▸ **THE DATA**:
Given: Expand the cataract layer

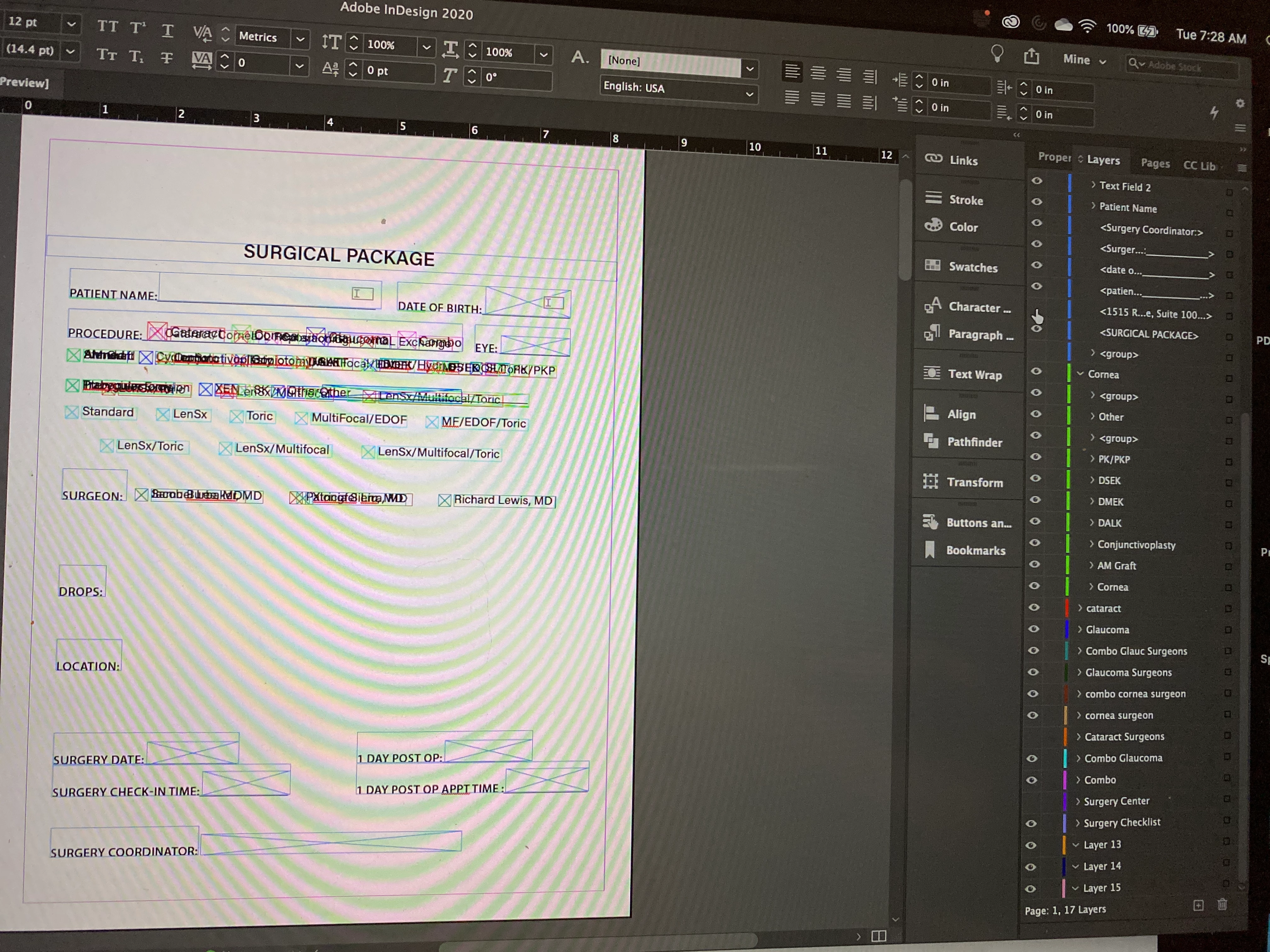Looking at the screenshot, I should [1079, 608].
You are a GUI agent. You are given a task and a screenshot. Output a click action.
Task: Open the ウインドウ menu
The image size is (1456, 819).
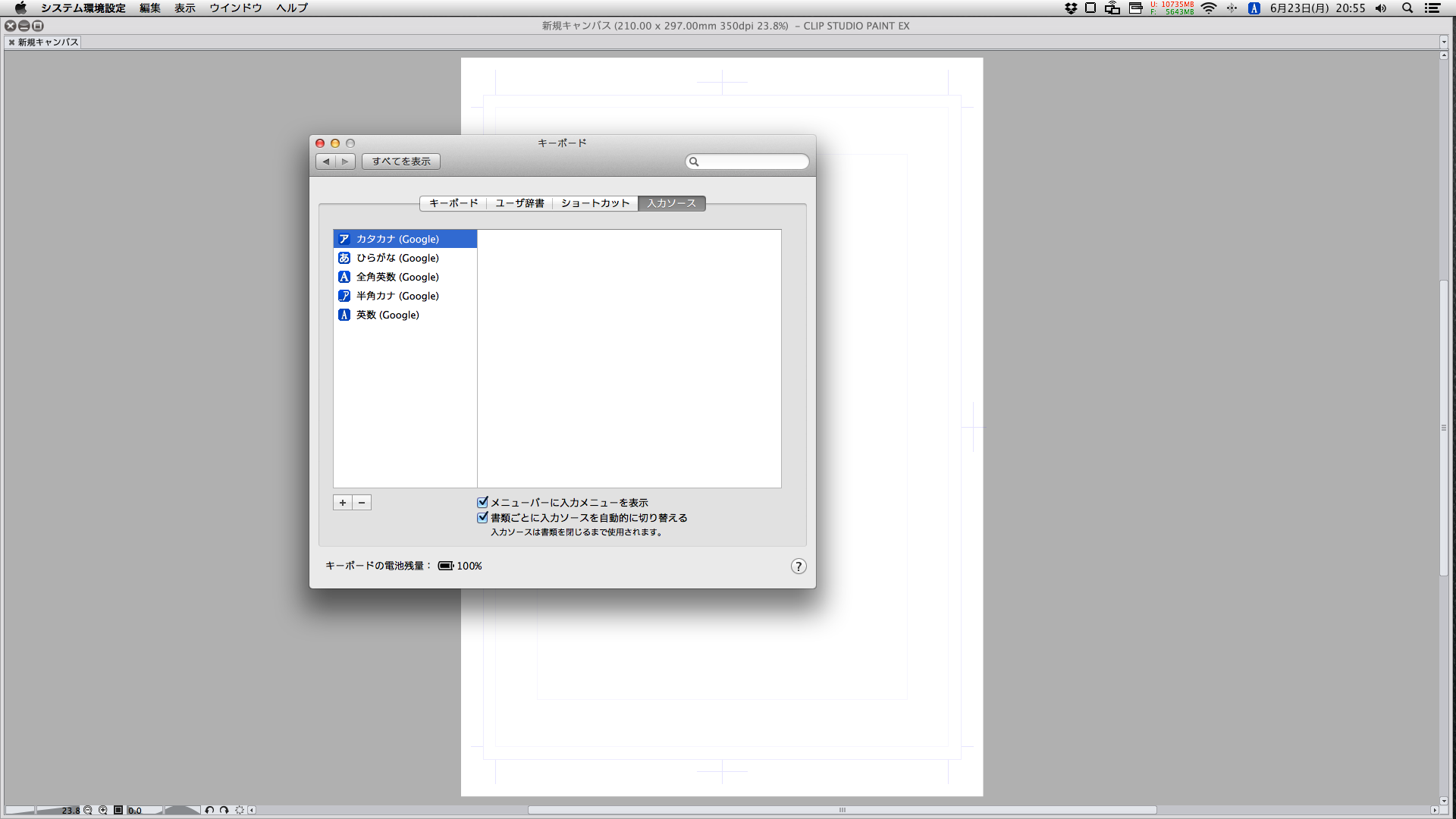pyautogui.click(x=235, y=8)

▸ **WORK ORDER**:
With the pictures removed, return the listing above in its exact original wording.

▸ **EXERCISE OUTPUT**:
Given: Expand the cataract layer

Looking at the screenshot, I should [1079, 608].
You are a GUI agent. You are given a task and a screenshot. Output a click action.
Task: Open the ウインドウ menu
The image size is (1456, 819).
pyautogui.click(x=235, y=8)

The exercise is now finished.